» **Entries supplied**

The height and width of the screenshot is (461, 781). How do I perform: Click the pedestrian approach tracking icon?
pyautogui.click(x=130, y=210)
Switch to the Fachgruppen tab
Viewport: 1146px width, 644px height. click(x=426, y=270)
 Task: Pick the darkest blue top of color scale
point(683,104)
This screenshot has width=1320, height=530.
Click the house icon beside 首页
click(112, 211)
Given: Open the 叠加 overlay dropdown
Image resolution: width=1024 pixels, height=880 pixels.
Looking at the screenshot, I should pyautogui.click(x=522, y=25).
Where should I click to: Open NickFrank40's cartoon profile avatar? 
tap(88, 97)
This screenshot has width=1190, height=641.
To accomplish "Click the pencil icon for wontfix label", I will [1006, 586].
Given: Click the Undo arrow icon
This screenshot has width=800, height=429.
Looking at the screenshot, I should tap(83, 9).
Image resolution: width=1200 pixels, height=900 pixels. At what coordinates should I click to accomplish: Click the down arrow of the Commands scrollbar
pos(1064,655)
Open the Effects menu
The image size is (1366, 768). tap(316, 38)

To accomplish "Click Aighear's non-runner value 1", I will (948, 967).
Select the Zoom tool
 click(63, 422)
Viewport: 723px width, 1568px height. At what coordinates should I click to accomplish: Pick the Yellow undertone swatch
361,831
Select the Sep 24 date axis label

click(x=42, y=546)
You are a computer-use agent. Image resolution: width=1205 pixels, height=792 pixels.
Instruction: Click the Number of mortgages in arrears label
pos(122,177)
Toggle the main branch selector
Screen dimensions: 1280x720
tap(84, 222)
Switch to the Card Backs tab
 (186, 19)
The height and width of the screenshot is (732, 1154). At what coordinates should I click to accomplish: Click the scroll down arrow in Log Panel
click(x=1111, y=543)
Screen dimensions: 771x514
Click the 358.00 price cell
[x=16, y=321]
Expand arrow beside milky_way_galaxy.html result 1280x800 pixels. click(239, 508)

» **What is expected**
All entries are to be repeated exactly and completely.

» **Output of the task**
The height and width of the screenshot is (461, 781). How do I perform: Click the pedestrian approach tracking icon?
pyautogui.click(x=130, y=210)
Switch to the Fachgruppen tab
Viewport: 1146px width, 644px height. click(x=426, y=270)
 Task: Pick the darkest blue top of color scale
point(683,104)
This screenshot has width=1320, height=530.
Click the house icon beside 首页
click(112, 211)
Given: Open the 叠加 overlay dropdown
Image resolution: width=1024 pixels, height=880 pixels.
Looking at the screenshot, I should pyautogui.click(x=522, y=25).
Where should I click to: Open NickFrank40's cartoon profile avatar? 
tap(88, 97)
This screenshot has width=1190, height=641.
To accomplish "Click the pencil icon for wontfix label", I will [1006, 586].
Given: Click the Undo arrow icon
This screenshot has width=800, height=429.
Looking at the screenshot, I should tap(83, 9).
Image resolution: width=1200 pixels, height=900 pixels. At what coordinates should I click to accomplish: Click the down arrow of the Commands scrollbar
pos(1064,655)
Open the Effects menu
The image size is (1366, 768). tap(316, 38)

To accomplish "Click Aighear's non-runner value 1", I will (948, 967).
Select the Zoom tool
 click(63, 422)
Viewport: 723px width, 1568px height. At what coordinates should I click to accomplish: Pick the Yellow undertone swatch
361,831
Select the Sep 24 date axis label

click(x=42, y=546)
You are a computer-use agent. Image resolution: width=1205 pixels, height=792 pixels.
Instruction: Click the Number of mortgages in arrears label
pos(122,177)
Toggle the main branch selector
Screen dimensions: 1280x720
tap(84, 222)
Switch to the Card Backs tab
 (186, 19)
The height and width of the screenshot is (732, 1154). At what coordinates should I click to accomplish: Click the scroll down arrow in Log Panel
click(x=1111, y=543)
Screen dimensions: 771x514
Click the 358.00 price cell
[x=16, y=321]
Expand arrow beside milky_way_galaxy.html result 1280x800 pixels. click(239, 508)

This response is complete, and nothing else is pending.